You won't regret it. Only thing to do next is get the ball rolling. You've got this.

Pinkbonbon · 03/06/2022 20:34

He called you a what...!?!?!

Holy shit. Nah. He has to go. Like yesterday.
Father of your kids shouldn't be talking you like that. Ever. No excuses.

Out with him before the kids grow up thinking it's normal for women to live like skiveys and tolerate abuse. Which is what it is, abuse.

winterchills · 03/06/2022 20:45

He sounds vile and reminds me of my ex. Honestly the best thing I ever did was
Leave that twat. I was too worried about breaking the family unit up but honestly I'm so glad I did!

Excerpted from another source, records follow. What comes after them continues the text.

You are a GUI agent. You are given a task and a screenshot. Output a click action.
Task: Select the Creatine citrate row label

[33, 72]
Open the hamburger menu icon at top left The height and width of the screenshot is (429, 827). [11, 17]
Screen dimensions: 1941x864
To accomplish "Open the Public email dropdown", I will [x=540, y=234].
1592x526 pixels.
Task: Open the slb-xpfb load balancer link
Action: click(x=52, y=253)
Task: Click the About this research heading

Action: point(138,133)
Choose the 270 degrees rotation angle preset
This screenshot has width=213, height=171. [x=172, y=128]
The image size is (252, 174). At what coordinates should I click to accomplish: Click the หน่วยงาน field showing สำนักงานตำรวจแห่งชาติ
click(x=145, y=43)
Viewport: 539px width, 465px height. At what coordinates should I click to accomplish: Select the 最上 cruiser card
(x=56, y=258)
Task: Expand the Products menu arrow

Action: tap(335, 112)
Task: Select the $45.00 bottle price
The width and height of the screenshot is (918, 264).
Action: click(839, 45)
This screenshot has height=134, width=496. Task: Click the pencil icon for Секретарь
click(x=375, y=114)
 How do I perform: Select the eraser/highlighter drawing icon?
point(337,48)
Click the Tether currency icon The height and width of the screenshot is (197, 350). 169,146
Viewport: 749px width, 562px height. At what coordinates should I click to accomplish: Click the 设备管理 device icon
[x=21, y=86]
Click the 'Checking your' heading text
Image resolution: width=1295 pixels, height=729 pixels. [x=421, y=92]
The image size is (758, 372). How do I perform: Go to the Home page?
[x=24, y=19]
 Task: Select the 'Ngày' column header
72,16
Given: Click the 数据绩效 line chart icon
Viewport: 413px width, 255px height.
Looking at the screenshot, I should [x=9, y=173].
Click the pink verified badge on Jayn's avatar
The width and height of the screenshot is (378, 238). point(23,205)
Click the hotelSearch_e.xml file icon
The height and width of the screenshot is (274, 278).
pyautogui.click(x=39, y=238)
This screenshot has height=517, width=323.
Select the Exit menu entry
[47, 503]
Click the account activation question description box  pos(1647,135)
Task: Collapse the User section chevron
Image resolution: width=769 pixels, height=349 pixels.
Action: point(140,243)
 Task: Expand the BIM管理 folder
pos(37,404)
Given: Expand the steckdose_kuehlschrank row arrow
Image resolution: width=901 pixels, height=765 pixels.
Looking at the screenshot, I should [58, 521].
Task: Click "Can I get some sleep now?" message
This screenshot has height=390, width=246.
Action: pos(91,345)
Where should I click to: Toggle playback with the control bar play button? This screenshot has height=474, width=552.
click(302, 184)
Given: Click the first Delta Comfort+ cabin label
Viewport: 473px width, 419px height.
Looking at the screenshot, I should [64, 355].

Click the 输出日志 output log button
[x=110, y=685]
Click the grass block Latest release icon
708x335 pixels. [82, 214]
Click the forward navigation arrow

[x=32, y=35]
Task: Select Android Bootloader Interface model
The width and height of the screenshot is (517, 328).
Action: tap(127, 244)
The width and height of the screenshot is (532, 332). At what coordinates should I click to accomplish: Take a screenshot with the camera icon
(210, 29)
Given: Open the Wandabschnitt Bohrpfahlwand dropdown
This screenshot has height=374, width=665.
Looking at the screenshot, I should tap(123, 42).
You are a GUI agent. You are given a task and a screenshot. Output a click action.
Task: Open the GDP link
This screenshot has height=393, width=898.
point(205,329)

mypinkslippers · 03/06/2022 21:37

You won't leave because you can't afford to? So you're his prisoner according to him and he gloated about that?

Disgusting. Time for him to get a wake up call.

How old is the youngest? Think carefully about offering him fair child access from the get-go so he has little reason to take you through the courts.

Find out when and where you can go, rent deposit? Make enough to pay rent for a bit while you sort out the house? Enough room for the kids? Will the kids be happy to go with you?

Sort it all on your own then implement it because it sounds like speaking to him is pointless. It's horrific to gloat that somebody is only with you because you keep them prisoner financially. Anyone with any decency would instead be saying they would help you to leave so you can be happy. Why does he even want you there? To make you suffer?

He is absolutely vile.

Maia12 · 03/06/2022 22:15

I’ve been in a similar situation. My ex was so lazy and confident I’d never leave him as I couldn’t afford to. We have a son and I didn’t want him growing up thinking it was acceptable for women to do everything. So I left.
I struggled with money, I still don’t have a lot but I don’t regret my decision for one second. I now have significantly less work to do around the house as I’m not tidying up after my ex and I’m so much happier without the constant tension and aggravation.

Fairislefandango · 03/06/2022 22:19

He sounds like a pig. You should not put up with this.